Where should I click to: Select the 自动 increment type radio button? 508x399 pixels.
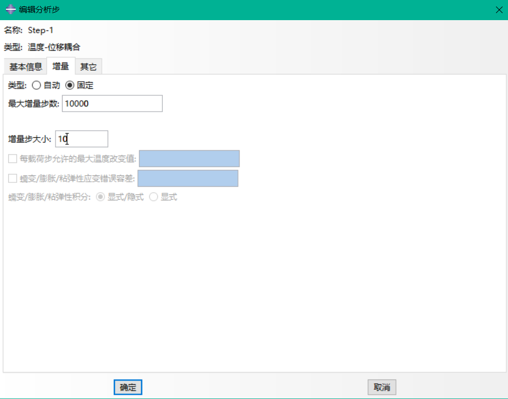36,85
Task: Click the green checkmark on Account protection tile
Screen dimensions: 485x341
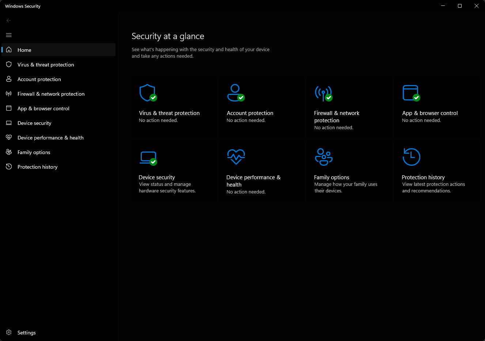Action: (x=240, y=97)
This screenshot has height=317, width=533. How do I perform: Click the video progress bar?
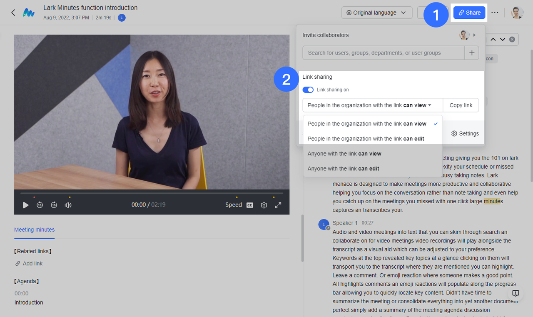(x=152, y=193)
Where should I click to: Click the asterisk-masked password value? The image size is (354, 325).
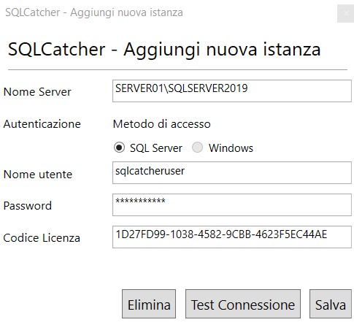point(140,201)
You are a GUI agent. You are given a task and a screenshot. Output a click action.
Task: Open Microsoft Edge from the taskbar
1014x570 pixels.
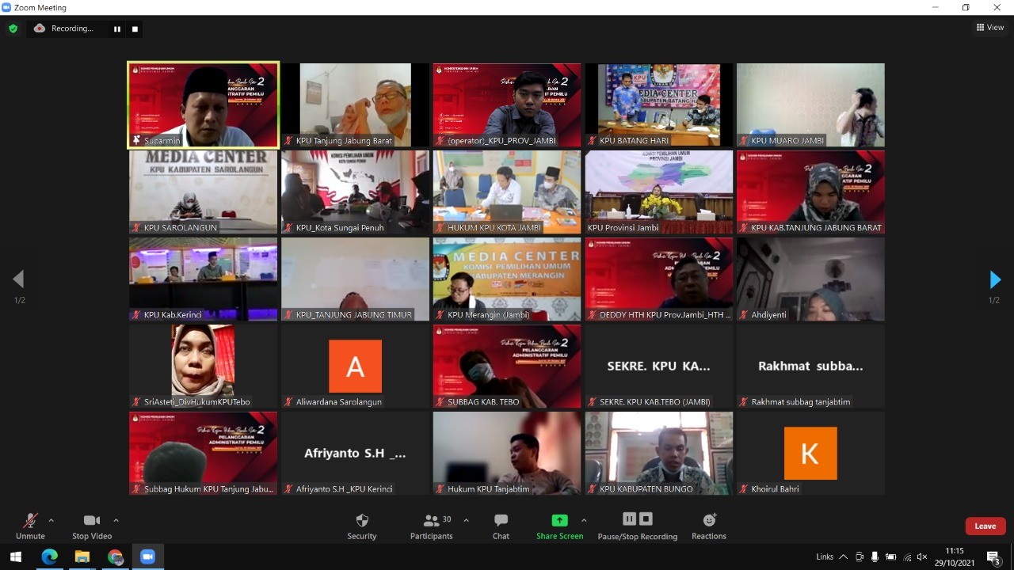pos(49,557)
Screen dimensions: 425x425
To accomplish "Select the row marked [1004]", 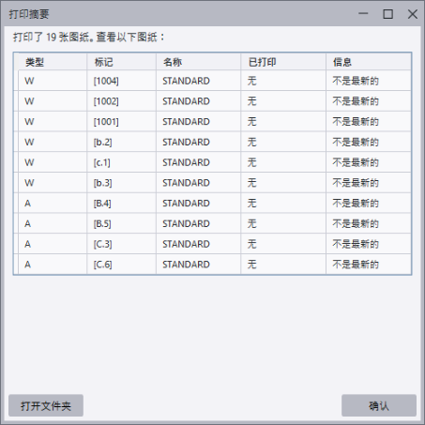I will (x=215, y=81).
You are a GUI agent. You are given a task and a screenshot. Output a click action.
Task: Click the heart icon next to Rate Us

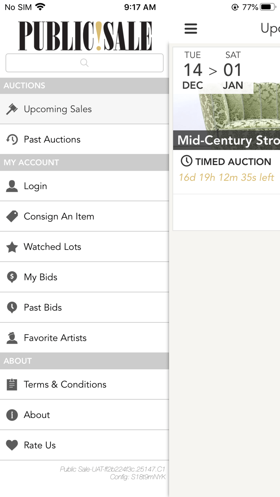tap(12, 445)
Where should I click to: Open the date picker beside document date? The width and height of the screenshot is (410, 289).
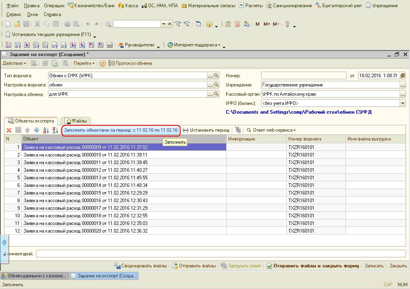[x=403, y=75]
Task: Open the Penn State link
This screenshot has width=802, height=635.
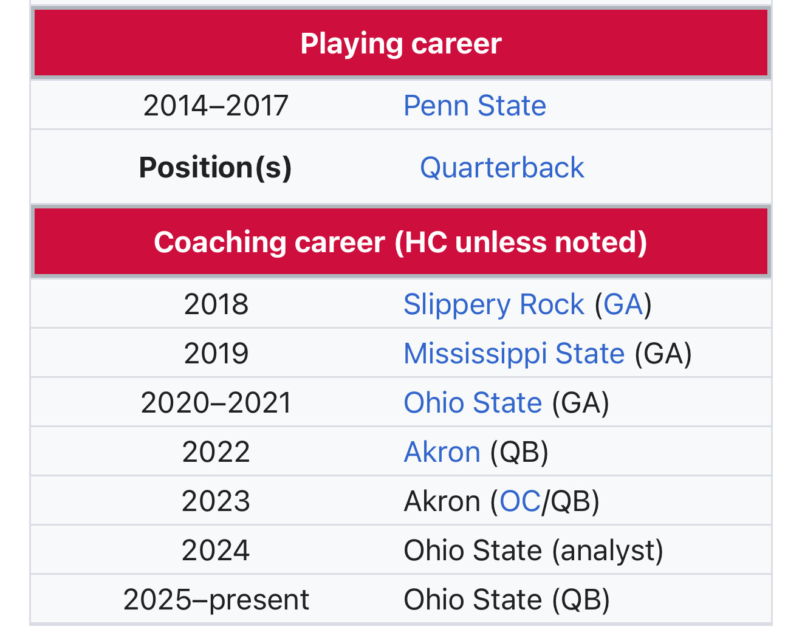Action: 475,106
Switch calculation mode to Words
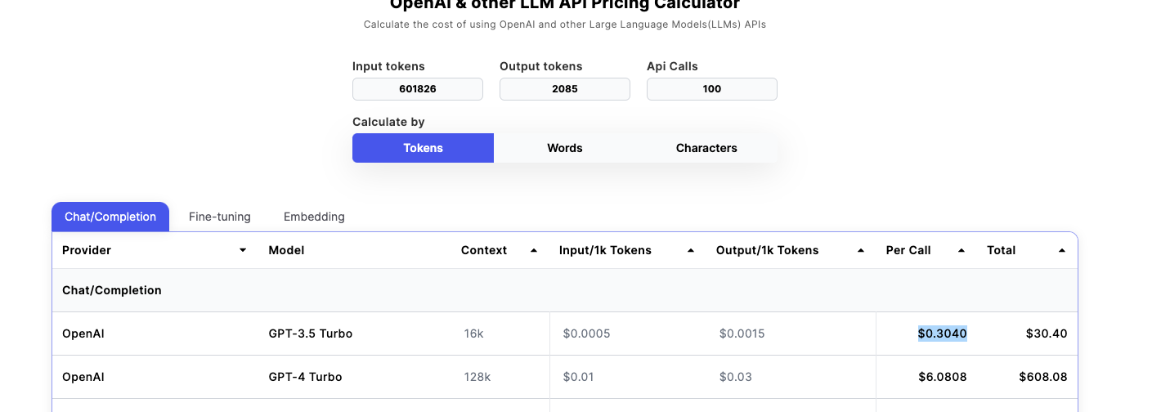 point(564,148)
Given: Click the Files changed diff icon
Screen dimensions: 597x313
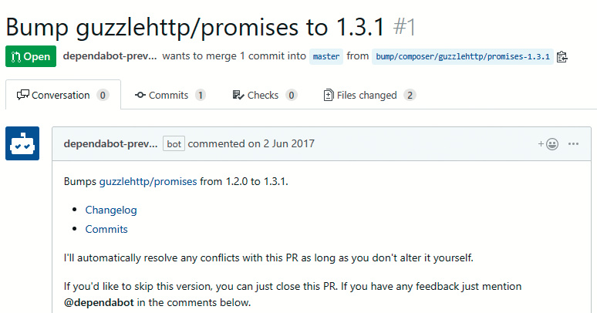Looking at the screenshot, I should tap(328, 96).
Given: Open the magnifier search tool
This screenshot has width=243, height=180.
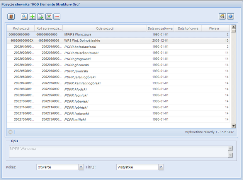Looking at the screenshot, I should (24, 17).
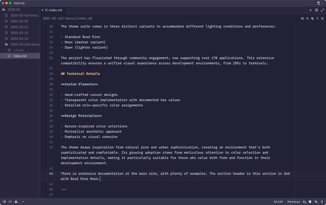Click the diagnostics checkmark in status bar

point(23,201)
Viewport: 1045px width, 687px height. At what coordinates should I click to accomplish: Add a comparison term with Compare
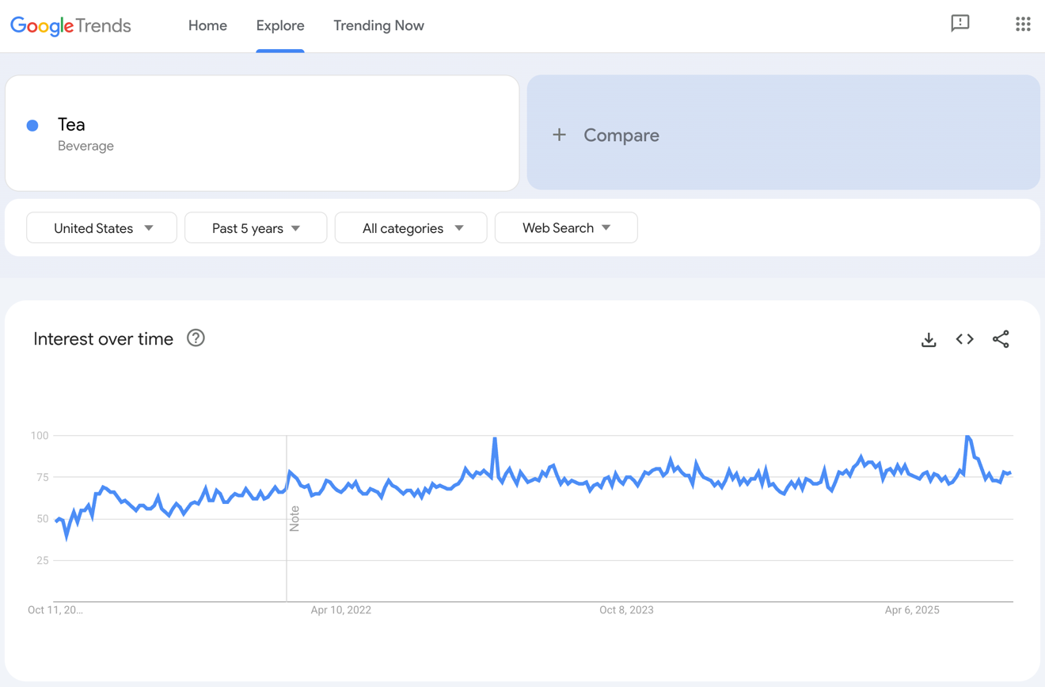click(x=606, y=135)
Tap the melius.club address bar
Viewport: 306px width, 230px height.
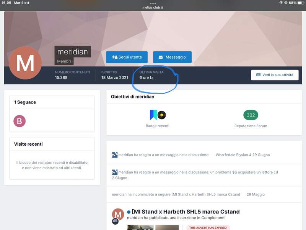tap(153, 7)
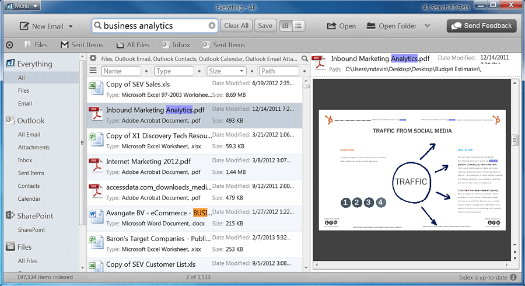Click the magnifier icon beside the source list
This screenshot has width=525, height=286.
tap(305, 58)
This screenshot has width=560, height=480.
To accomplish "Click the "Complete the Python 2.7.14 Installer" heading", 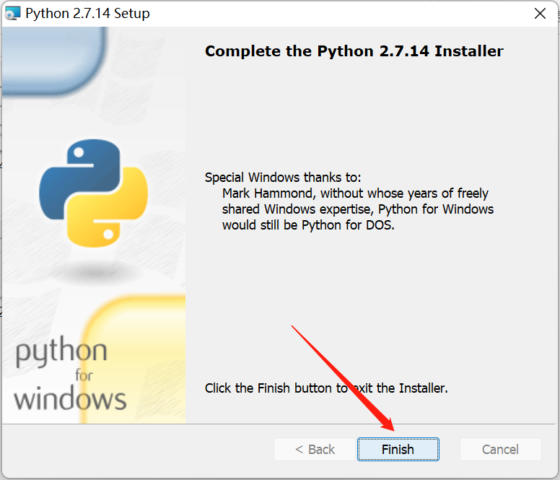I will coord(354,51).
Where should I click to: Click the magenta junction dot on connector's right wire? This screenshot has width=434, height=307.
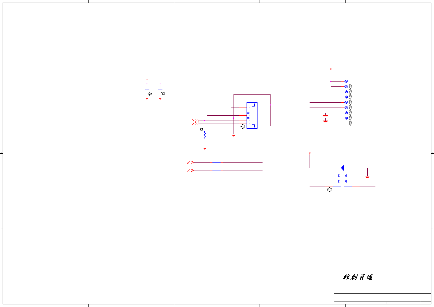tap(270, 105)
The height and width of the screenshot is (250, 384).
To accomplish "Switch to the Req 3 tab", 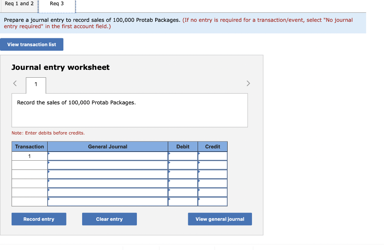I will click(x=57, y=3).
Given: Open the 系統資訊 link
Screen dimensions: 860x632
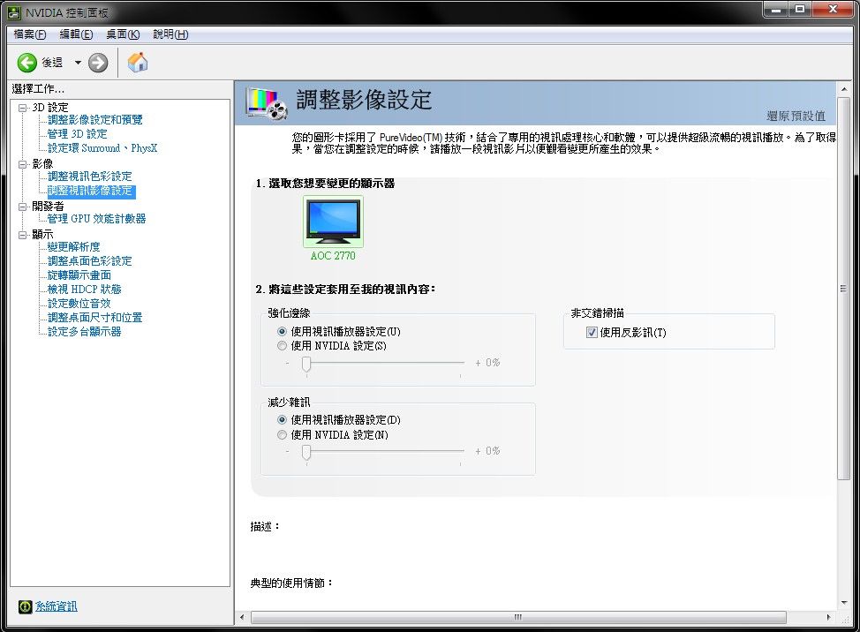Looking at the screenshot, I should pos(56,606).
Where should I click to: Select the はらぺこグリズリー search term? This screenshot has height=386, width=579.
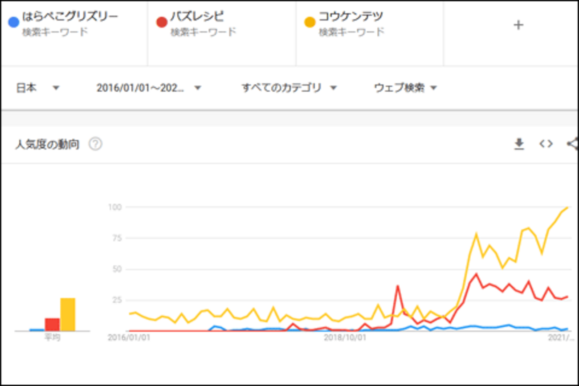(x=70, y=17)
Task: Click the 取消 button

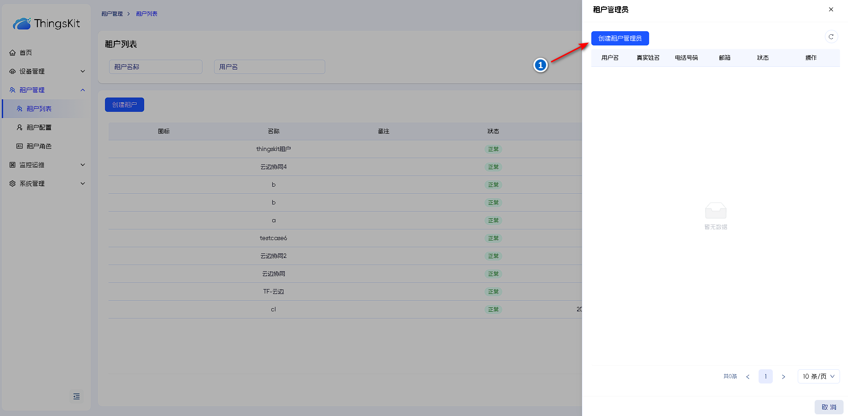Action: (828, 407)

Aim of the exercise:
Only one thing is wanted here, an exact copy of the lines from the first line above through the line containing "Screen dimensions: 425x425", minus any picture.

Written solution:
Where should I click to: Select the 自动 increment type radio button? 508x399 pixels.
36,85
Task: Click the green checkmark on Account protection tile
Screen dimensions: 485x341
Action: (x=240, y=97)
This screenshot has height=317, width=533. How do I perform: Click the video progress bar?
(x=152, y=193)
Where should I click to: Click the asterisk-masked password value? The image size is (354, 325).
point(140,201)
You are a GUI agent. You are given a task and a screenshot. Output a click action.
Task: Open Microsoft Edge from the taskbar
1014x570 pixels.
pos(49,557)
Screen dimensions: 425x425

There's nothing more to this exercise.